This week on Glee… don’t say it, don’t say it… “Glease”… is the word. Damn, couldn’t help it. McKinley High stages Grease, and our New York posse comes to see the show, on a trip that ends badly for pretty much everyone involved. Other McKinley grads have a nicer return to Lima, and in case you haven’t noticed, Kitty is a psychopath. Read our full Glee recap below.
This week we open in the choir room where Will is making some bad life choices. Wow, must be Thursday. In this case, he drops the bomb about leaving for Washington and about Finn taking his McKinley position. Apparently it’s the first the club has heard of any of it – he didn’t cat-on-the-roof them at all. The older club members freak out – Tina, particularly, starts angrily shouting, and Artie objects saying “but Mr Schue, glee club is your life” in a not particularly complimentary way, which is the truth, while the newer members exchange looks of ‘what the hell is wrong with these people,’ “I mean, it’s not like we know him that well or anything,” Unique mutters to Marley and Jake. Tina continues to dress down Finn as the ex-captain tries to keep calm and convince the club that he will be competent, when they’re interrupted by Sue demanding Will and Finn’s presence in the principal’s office.
Sue, due to the fact she’s bugged the choir room’s portrait of Lillian Adler, has discovered Finn’s appointment as the new glee coach and she’s just a fraction more upset about it than Tina. “This is just another one of your ill-conceived, bizarrely sentimental schemes that displays absolutely no forethought and appears immediately ridiculous to everyone in America… except you,’ she says, but she actually makes some good points about why the plan is unreasonable. Figgins, however, points out again that glee is an extracurricular, so that teaching rules don’t apply, though his support of the situation may stem from the fact that Finn – the most level-headed one in the conversation – is apparently taking on this role without payment. When Sue’s objections are shot down on all fronts, she loses her cool, stating that if Finn is appointed, her shaky peace with the glee club will be over, and she storms out, overturning desks and bludgeoning students in the hallway, in a good old-fashioned Sue rage black-out. I guess Glee ran out of ideas of things for Sue to do, because it seems we have our season 1 antagonist back. Cool. Or something.

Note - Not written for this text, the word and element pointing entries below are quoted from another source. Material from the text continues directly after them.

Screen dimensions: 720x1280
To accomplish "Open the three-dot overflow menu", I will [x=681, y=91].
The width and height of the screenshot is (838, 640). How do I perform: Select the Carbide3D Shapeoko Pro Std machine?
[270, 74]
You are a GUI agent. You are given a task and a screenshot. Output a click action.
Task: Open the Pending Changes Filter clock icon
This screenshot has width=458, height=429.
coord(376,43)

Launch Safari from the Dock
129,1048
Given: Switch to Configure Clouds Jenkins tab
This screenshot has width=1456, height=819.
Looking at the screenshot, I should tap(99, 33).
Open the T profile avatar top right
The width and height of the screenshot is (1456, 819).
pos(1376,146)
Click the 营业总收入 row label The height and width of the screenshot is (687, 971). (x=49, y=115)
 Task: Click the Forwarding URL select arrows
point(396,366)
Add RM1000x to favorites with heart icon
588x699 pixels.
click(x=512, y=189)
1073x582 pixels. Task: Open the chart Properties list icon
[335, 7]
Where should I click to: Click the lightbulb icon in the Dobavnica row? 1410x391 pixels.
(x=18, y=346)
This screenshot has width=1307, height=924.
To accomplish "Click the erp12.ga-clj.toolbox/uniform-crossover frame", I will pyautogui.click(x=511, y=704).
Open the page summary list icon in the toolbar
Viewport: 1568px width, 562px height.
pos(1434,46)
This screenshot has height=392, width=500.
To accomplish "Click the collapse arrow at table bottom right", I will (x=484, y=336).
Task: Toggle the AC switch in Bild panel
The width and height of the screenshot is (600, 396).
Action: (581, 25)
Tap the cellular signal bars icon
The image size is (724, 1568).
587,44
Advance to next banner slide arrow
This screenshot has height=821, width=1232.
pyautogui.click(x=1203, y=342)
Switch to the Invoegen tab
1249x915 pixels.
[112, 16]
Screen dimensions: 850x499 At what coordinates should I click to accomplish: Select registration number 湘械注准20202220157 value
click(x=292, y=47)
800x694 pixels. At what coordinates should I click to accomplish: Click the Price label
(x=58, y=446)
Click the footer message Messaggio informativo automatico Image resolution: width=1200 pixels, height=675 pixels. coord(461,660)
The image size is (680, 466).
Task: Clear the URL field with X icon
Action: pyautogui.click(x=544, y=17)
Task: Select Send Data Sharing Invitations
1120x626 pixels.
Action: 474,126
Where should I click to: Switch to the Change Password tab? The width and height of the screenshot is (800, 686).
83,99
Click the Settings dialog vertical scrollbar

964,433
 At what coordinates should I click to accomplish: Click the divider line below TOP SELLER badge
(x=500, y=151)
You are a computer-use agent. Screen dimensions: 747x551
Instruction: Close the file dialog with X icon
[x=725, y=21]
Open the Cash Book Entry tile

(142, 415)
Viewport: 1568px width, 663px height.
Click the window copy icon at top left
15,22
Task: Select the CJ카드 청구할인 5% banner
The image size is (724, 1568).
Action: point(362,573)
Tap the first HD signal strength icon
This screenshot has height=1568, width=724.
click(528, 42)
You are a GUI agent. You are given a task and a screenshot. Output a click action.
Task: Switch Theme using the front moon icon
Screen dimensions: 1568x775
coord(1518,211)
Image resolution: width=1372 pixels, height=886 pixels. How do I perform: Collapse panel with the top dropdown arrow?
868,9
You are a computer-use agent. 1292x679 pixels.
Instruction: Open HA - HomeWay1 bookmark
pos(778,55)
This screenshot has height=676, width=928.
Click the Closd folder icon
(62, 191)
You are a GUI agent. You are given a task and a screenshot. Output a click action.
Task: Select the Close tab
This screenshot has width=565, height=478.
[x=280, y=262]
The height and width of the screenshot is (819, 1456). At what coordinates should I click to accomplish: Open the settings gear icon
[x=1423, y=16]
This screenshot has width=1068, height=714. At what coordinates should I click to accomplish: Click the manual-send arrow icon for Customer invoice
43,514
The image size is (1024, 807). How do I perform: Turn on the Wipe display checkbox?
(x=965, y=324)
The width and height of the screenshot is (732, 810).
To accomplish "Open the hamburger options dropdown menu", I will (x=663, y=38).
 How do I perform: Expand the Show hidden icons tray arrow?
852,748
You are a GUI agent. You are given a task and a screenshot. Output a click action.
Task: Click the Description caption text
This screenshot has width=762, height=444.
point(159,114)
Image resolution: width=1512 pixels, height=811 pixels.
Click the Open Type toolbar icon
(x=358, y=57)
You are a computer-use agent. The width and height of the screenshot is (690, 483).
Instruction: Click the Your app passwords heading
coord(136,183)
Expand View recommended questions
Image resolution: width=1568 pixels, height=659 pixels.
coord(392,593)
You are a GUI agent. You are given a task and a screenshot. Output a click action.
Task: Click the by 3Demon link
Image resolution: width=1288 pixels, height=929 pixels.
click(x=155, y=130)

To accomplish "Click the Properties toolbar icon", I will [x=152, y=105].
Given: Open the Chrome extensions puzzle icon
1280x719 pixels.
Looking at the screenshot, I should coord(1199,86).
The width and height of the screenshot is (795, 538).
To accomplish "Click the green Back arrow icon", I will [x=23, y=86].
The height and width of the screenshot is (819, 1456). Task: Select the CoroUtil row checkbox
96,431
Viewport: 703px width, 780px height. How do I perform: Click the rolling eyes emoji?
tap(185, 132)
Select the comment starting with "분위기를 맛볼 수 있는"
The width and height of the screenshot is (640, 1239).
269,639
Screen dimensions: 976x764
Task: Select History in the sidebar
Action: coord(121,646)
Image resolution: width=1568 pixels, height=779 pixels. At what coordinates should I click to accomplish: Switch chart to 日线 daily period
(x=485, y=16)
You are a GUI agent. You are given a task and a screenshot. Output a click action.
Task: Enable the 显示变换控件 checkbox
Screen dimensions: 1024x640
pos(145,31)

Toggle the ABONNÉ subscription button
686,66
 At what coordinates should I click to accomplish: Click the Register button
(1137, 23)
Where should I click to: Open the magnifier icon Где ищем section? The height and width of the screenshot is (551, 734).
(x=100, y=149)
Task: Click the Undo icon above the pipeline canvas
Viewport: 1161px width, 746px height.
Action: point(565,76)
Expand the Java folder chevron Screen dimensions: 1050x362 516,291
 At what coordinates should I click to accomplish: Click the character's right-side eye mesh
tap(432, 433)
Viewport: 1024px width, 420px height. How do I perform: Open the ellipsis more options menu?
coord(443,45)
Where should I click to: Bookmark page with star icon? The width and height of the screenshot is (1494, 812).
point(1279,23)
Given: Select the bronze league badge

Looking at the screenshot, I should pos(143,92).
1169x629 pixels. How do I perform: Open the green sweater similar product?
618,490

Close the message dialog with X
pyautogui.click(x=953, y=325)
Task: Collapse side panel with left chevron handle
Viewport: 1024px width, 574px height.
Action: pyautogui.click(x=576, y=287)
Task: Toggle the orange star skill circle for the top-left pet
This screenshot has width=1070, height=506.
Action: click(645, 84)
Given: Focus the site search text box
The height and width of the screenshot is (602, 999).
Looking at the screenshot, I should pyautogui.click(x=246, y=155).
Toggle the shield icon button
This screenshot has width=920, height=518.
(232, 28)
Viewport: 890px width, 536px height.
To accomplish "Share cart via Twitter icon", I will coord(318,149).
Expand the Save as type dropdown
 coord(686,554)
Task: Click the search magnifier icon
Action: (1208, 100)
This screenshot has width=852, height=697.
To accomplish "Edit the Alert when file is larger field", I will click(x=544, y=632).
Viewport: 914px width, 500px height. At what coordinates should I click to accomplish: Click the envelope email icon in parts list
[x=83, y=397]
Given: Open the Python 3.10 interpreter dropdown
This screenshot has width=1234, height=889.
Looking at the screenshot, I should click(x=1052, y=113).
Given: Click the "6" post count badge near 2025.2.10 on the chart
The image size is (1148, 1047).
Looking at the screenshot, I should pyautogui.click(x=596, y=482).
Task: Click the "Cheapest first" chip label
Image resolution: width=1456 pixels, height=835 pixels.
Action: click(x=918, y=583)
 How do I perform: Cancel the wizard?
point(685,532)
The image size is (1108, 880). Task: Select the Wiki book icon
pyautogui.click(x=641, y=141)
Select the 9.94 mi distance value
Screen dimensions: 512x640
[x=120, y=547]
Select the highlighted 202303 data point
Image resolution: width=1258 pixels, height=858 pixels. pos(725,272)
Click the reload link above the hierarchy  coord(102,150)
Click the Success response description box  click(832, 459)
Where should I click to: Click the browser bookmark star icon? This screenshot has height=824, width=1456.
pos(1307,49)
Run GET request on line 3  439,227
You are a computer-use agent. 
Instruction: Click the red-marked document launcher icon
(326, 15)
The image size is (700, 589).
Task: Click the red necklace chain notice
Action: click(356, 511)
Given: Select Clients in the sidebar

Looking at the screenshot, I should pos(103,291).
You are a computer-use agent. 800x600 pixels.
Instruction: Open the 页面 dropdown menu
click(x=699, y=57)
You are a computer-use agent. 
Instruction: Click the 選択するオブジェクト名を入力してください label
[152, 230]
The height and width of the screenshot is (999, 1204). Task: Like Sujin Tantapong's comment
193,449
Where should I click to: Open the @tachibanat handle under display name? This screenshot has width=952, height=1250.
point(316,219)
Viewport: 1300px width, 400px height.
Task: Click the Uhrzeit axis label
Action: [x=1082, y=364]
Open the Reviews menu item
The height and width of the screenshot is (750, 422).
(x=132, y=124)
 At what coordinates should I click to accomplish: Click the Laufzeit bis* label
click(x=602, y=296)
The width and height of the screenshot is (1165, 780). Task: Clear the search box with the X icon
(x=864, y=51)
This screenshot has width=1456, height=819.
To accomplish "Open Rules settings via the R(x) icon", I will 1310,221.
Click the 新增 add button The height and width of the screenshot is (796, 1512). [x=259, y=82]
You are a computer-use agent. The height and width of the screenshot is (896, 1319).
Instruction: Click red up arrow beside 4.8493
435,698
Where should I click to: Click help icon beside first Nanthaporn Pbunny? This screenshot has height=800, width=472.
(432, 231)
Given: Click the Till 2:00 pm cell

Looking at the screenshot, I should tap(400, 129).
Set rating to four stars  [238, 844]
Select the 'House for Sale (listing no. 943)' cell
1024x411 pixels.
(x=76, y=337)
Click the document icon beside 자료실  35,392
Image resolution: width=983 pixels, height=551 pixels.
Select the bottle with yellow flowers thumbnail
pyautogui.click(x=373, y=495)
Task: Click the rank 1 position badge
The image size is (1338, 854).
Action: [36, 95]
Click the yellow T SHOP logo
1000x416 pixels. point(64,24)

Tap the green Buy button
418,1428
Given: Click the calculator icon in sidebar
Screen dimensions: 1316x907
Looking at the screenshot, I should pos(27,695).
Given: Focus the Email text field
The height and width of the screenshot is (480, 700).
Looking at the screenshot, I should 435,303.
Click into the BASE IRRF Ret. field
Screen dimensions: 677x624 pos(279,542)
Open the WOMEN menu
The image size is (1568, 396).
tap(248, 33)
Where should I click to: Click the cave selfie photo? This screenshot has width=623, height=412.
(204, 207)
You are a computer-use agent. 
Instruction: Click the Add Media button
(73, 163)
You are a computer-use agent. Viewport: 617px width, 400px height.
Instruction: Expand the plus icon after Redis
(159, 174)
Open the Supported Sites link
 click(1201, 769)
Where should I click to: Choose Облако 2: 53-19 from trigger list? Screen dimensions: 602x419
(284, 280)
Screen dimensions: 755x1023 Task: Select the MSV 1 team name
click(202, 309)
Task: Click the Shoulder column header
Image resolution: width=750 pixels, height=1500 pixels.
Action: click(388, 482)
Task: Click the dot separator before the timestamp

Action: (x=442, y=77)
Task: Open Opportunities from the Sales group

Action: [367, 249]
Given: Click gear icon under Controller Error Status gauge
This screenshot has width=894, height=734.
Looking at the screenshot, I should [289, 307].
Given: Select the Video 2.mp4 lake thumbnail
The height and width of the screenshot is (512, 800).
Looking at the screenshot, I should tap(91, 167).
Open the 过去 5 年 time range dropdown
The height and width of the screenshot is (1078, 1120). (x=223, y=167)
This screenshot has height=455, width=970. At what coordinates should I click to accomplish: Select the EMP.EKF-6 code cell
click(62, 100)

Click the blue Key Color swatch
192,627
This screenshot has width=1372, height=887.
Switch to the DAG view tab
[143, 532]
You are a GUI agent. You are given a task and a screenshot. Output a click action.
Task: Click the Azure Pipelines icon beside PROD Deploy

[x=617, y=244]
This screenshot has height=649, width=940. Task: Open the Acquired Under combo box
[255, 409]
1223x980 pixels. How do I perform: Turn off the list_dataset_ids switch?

In the lovely NYADA dance studios, Cassandra July has called in some of her upperclassmen to partner the freshmen and help them improve. Brody makes a beeline for Rachel and as they jete across the floor they catch up on all the gossip, stuff like Rachel’s breakup, and Rachel’s first off-Broadway audition, and Brody’s forearms. Cassandra listens in on every word, tells Rachel that she’s not ready to work with the tough and crazy director, whom she herself has auditioned for before. Rachel non-abrasively says that she can manage it, but manages to insult Cassandra when suggesting that she should audition as well, for one of the older roles. Cassandra then pulls Brody aside and asks him to pledge his life and every waking minute to her as her new toy boy, I mean TA. Brody jumps at the chance, though requests some time off over the weekend to help Rachel prepare for her audition.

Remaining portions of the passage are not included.